When we went into lockdown last spring, my four kids spent most days bouncing off the walls, occasionally slamming their laptops shut in protest when I’d log them into “Zoom school.” (Meanwhile, I was trying to record my podcast Moms Don’t Have Time to Read Books.) Bedtime couldn’t come soon enough — except then it did come and it was awful because no matter how long we all spent jumping on the trampoline during the day, the kids could sense the uncertainty and fear in the air and were suddenly too scared to sleep.
But hey, when your children range in age from 6 to 13 like mine — and two of them are twins — you tend to have some bedtime survival tools that you can call upon in moments like this. Of the products that follow, some of them, like the SmartyPants mineral formula, have been standbys in our evening routine for years and have proved effective on multiple kids. (The root of “bad sleep,” as a decade-plus of tireless research has taught me, is often anxiety, so much of this list speaks directly to that issue.) Others, like the Casper Weighted blanket and Claire’s kitty sleep mask, are newer solutions that I discovered out of desperation during the pandemic; on top of the podcast, I was putting together a book called Moms Don’t Have Time To: A Quarantine Anthology, which is out this week.
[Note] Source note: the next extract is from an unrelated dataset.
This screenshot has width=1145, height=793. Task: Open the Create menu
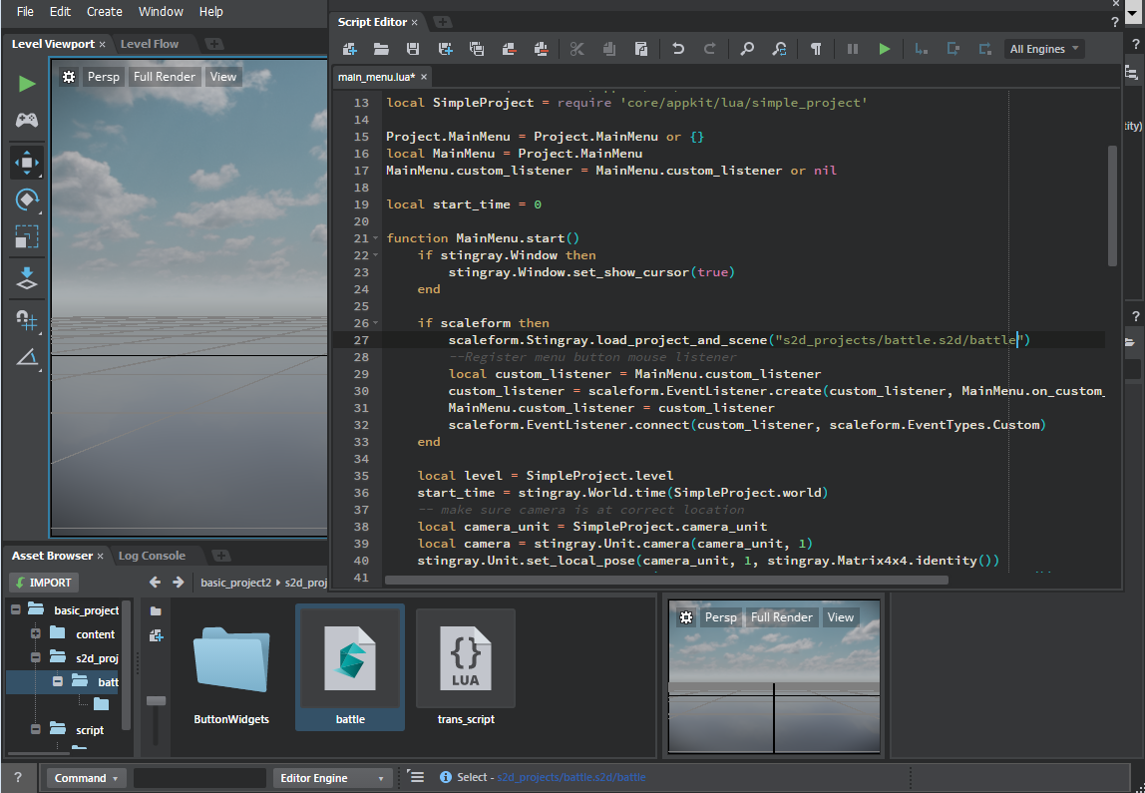(x=105, y=12)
I dedicated it to my kids.
Whatever the super-stretchy, durable mesh layers in these pillows are, they feel so soft and squishy that they actually make the kids want to put their heads down. Which means the construction is genius, as far as I’m concerned. My husband and I have been devotees of the pillows and mattresses from the startup Purple since mid-pandemic, and the kids kept stealing my husband’s pillow. The company more recently came out with a kids’ version so we got them their own. They’re so much happier to get in bed now.
This darling story incorporates breathing and mindfulness in such a subtle way that the kids don’t even realize it. As the main character, Buddy, gets ready for bed, he turns into a robot. His mom has to press different buttons while they say goodnight to each part of his body. The text gets smaller and smaller so that as a reader, you end up whispering, slower and slower. It’s a lullaby of words with a sense of humor and effectively calms down even the most hyperactive wannabe robot.
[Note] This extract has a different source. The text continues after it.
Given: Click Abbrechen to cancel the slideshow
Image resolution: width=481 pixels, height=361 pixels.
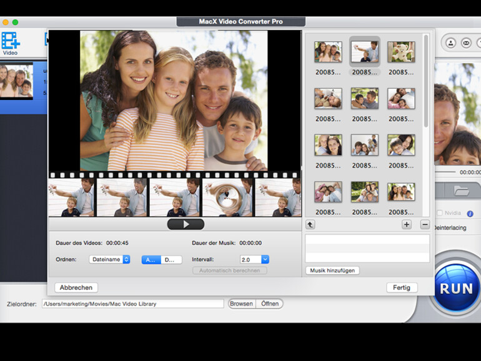Looking at the screenshot, I should (76, 288).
My 13-year-old daughter may be too old for the Hatch Rest light that I use for my 6- and 7-year olds (see below), but her bedside lamp has one of these magic Hue bulbs. Right after we finish reading books, we turn off all the other “regular” lights and control this one using an app. Hers is set to a rotating color option where every couple seconds the bulb shifts to a different hue. All shades we pick are calm, sleep-inducing shades, like pale blue, which signal to her it’s time to set her dreams to the disco lights.
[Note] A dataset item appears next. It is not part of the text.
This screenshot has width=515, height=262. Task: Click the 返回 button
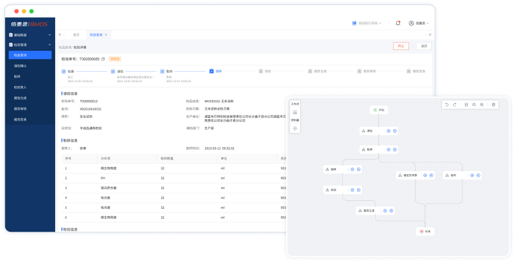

A therapist once told me that magnesium had been anecdotally shown to help kids sleep. That was good enough evidence for me. I flipped open my laptop and went to my favorite kids’ vitamin brand, SmartyPants. (I’ve been giving the kids their multi-vitamin for years and even recently graduated to the girl and boy teen vitamins for my 13-year-old twins.) Fortunately, they had another vitamin option with magnesium–and apparently it’s a formula that also won the Clean Label Purity Award. I give these to the kids before they brush their teeth at night. Who knows if it’s the magnesium working or just a placebo effect, but adding one more step to the bedtime rituals serves to calm down the kids and get them mentally ready for sleep — if nothing biological.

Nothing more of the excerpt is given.